**Selected extract**
New Haven, Connecticut, at the tail end of the 1970s was a pretty good
place for a precocious kid to get a political education. The city
contains all the ethnic and social dynamics of New York City or
Philadelphia in microcosm. But it's small enough that a 15-year-old
with a ten-speed could get to any neighborhood to knock on strangers'
doors before an election or a primary, of which there were dozens. The
city loved politics and was then embroiled in a fierce battle between
"the reformers" and "the machine."
To make it a real education, there was a library shelf full of books about New Haven and its politics, with titles like Model City and The Mayor's Game. First among them was a long-established classic of political science that still describes the city well: Who Governs? by Yale's Robert A. Dahl, based on a close study of the city in the late 1950s.
Dahl used New Haven to answer a question he traced back to
Aristotle: "In a political system where nearly every adult may vote,
but where wealth, knowledge ... and other resources are unequally
distributed, who really governs?" Was it a permanent overclass of the
economically powerful? Was it the long-serving mayor and his sturdy
coalition? Was it political party leaders, who ruled for life? Was it
bureaucratic masters like the city's omnipotent director of
redevelopment? As political dominance changed hands from the city's old
patrician elite to Irish Americans and then Italian Americans -- groups
Dahl called "the ex-plebes" -- was it the ethnic group that was
dominant at that moment?

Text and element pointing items
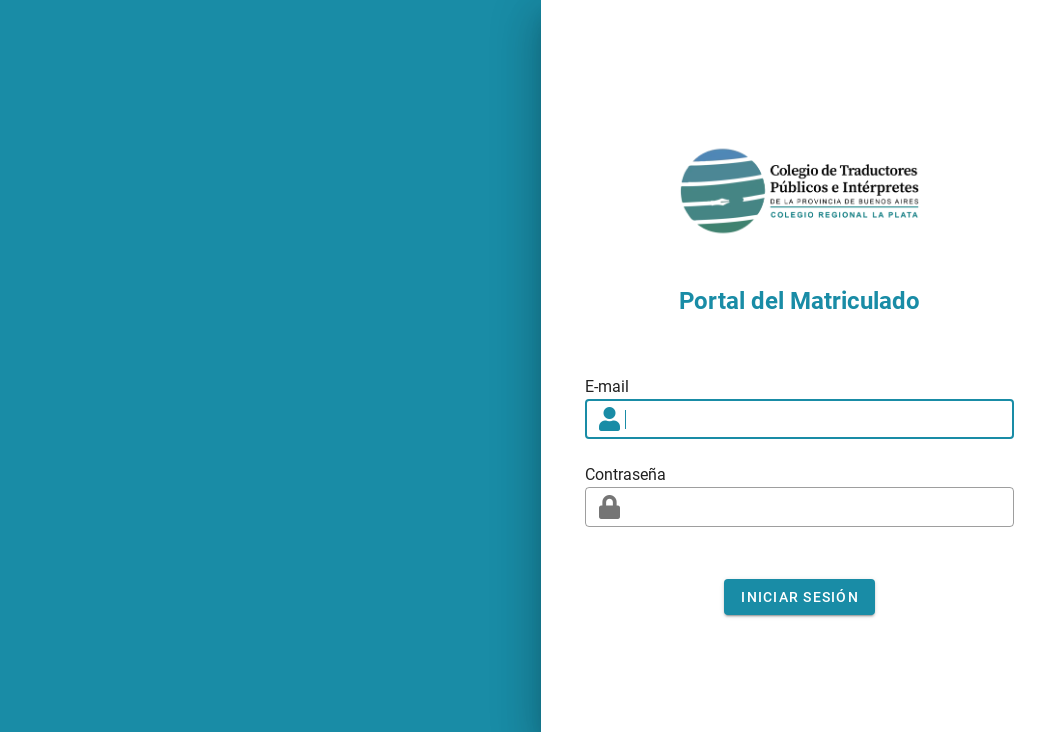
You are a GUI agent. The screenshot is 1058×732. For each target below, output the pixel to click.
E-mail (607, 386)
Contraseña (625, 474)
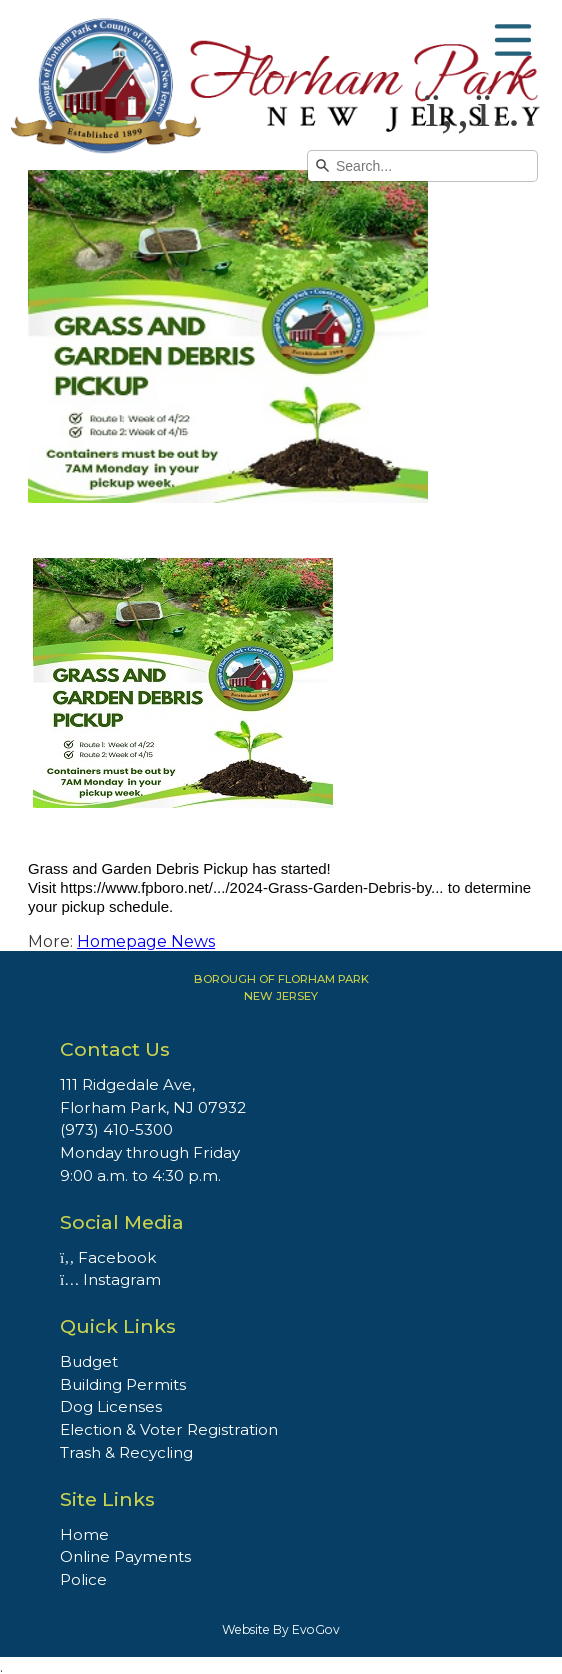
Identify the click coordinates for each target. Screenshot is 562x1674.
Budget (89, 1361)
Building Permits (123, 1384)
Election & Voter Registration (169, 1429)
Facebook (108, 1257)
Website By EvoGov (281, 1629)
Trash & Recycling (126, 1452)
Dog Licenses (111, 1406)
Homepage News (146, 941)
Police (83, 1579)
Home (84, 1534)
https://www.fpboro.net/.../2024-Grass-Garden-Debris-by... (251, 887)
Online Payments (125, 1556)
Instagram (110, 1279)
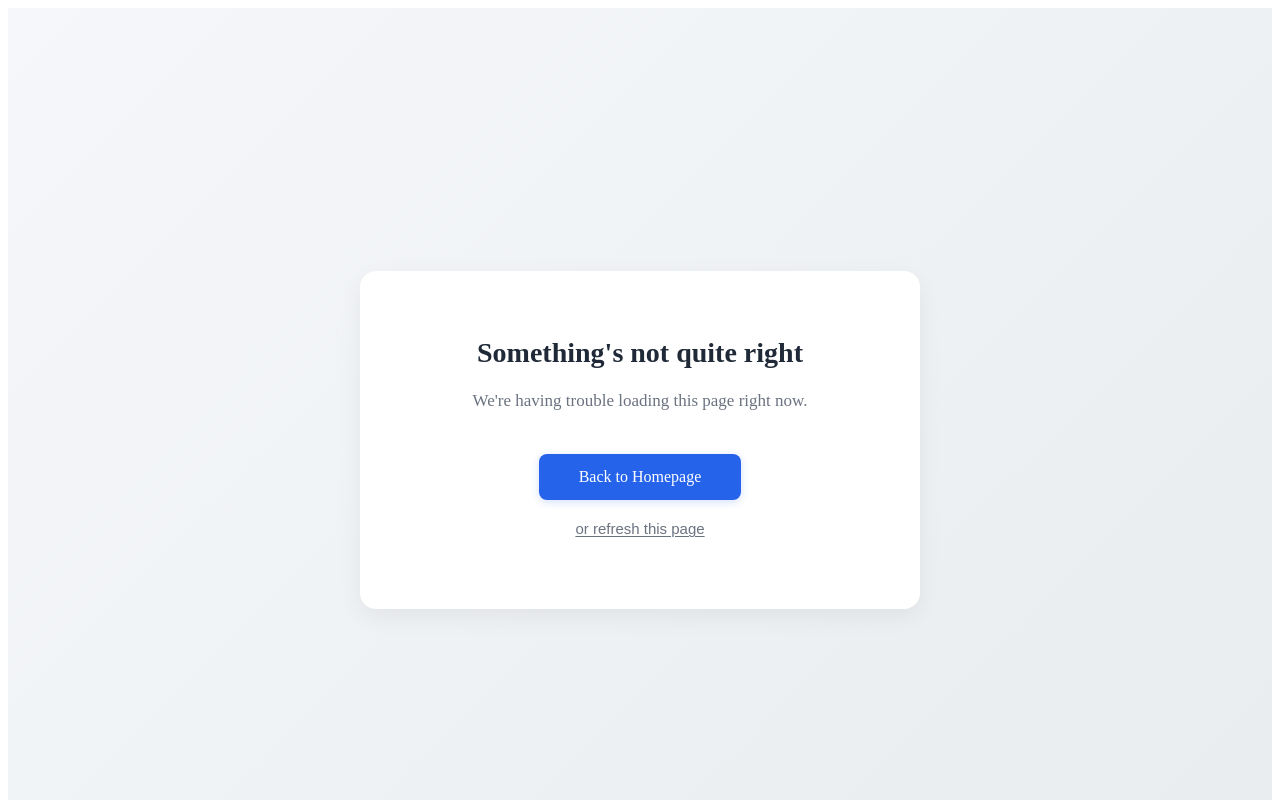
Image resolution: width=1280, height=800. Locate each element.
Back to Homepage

**Complete the following**
1) Revise the passage on New Haven politics, giving everything from "To make it a" down to "the late 1950s." again with "classic" replaced by "landmark".
2) Does each statement agree with the passage on New Haven politics? (a) Dahl's study was based on the city in the late 1950s. (b) A 15-year-old needed a car to reach the city's neighborhoods. (c) Dahl called the Irish American and Italian American groups "the patricians." Answer yes or no for each, quoting the deciding words.
3) In the passage on New Haven politics, to which thinker did Dahl trace his question?
Rely only on the passage on New Haven politics, not on the items.

**Responses in order**
1)
To make it a real education, there was a library shelf full of books about New Haven and its politics, with titles like Model City and The Mayor's Game. First among them was a long-established landmark of political science that still describes the city well: Who Governs? by Yale's Robert A. Dahl, based on a close study of the city in the late 1950s.

2)
(a) Yes: "based on a close study of the city in the late 1950s"
(b) No: "small enough that a 15-year-old with a ten-speed could get to any neighborhood"
(c) No: "groups Dahl called "the ex-plebes""

3) Aristotle